▶ _WHAT YOU SHOULD DO_
The answer must be an exact copy of the entries that follow, with all images removed.
'''
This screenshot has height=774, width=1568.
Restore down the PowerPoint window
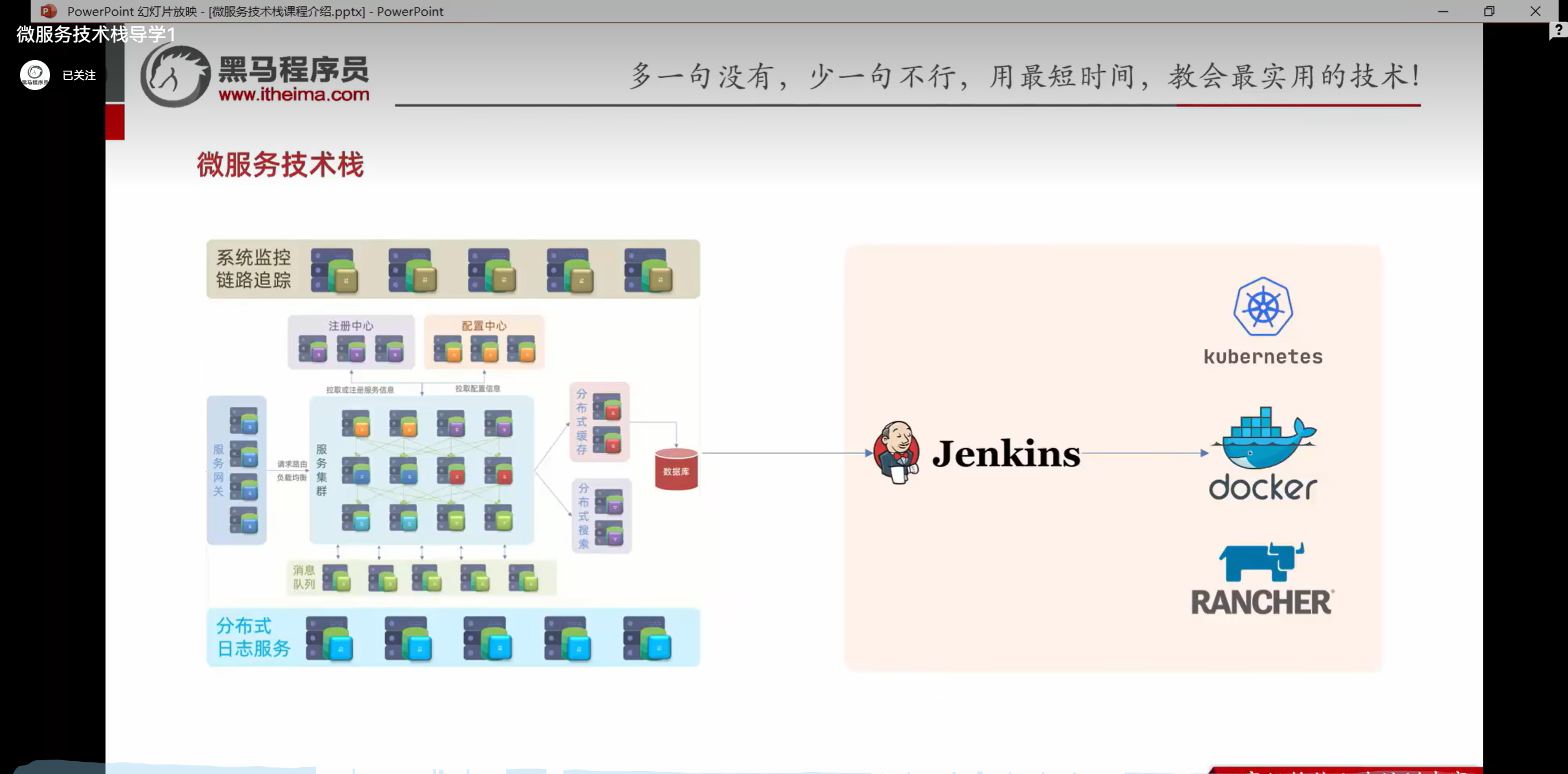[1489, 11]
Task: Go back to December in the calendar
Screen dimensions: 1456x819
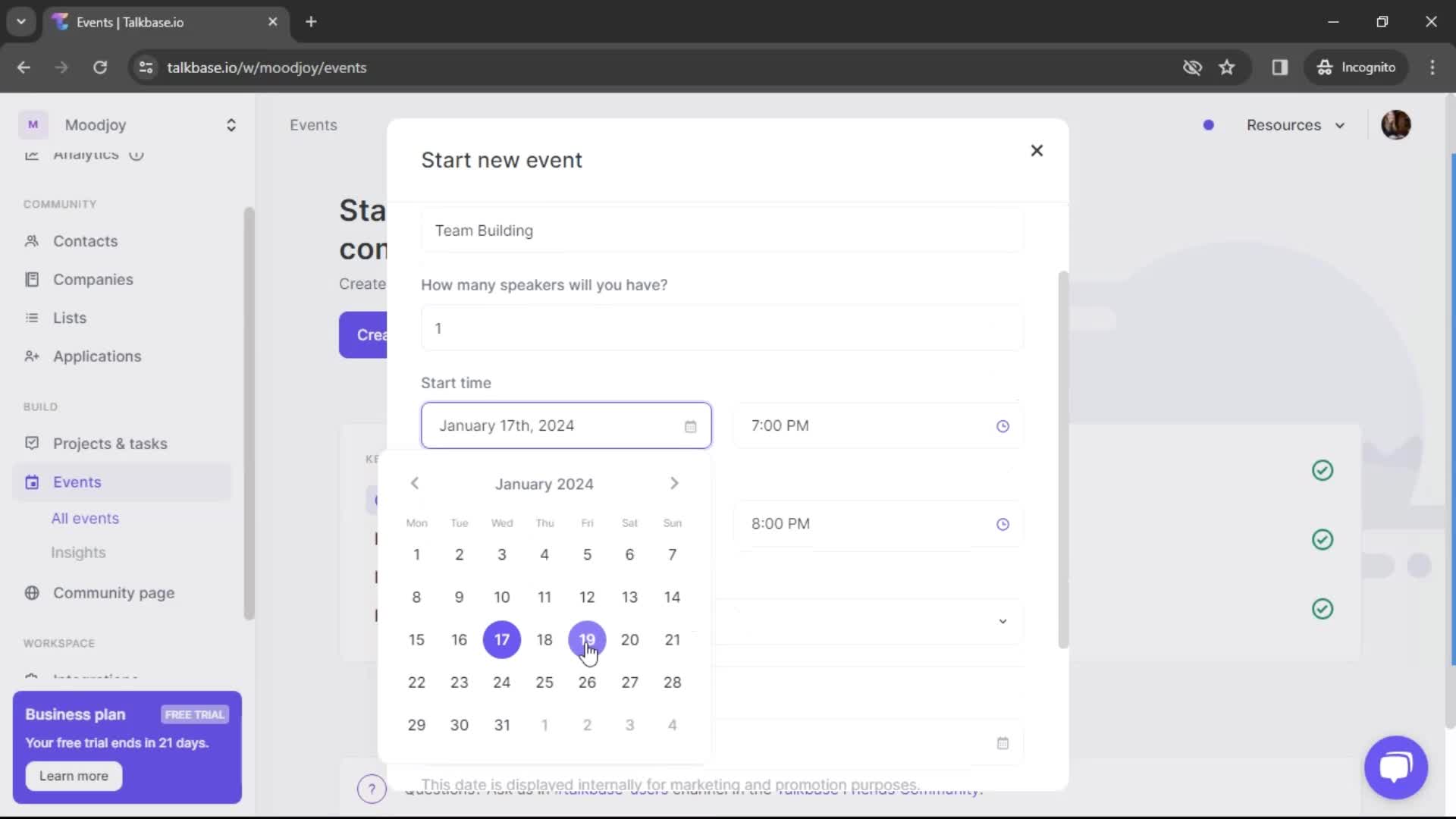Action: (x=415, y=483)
'''
▶ _ANSWER_
This screenshot has height=774, width=1568.
Restore down the PowerPoint window
[1489, 11]
Task: Go back to December in the calendar
Screen dimensions: 1456x819
Action: (x=415, y=483)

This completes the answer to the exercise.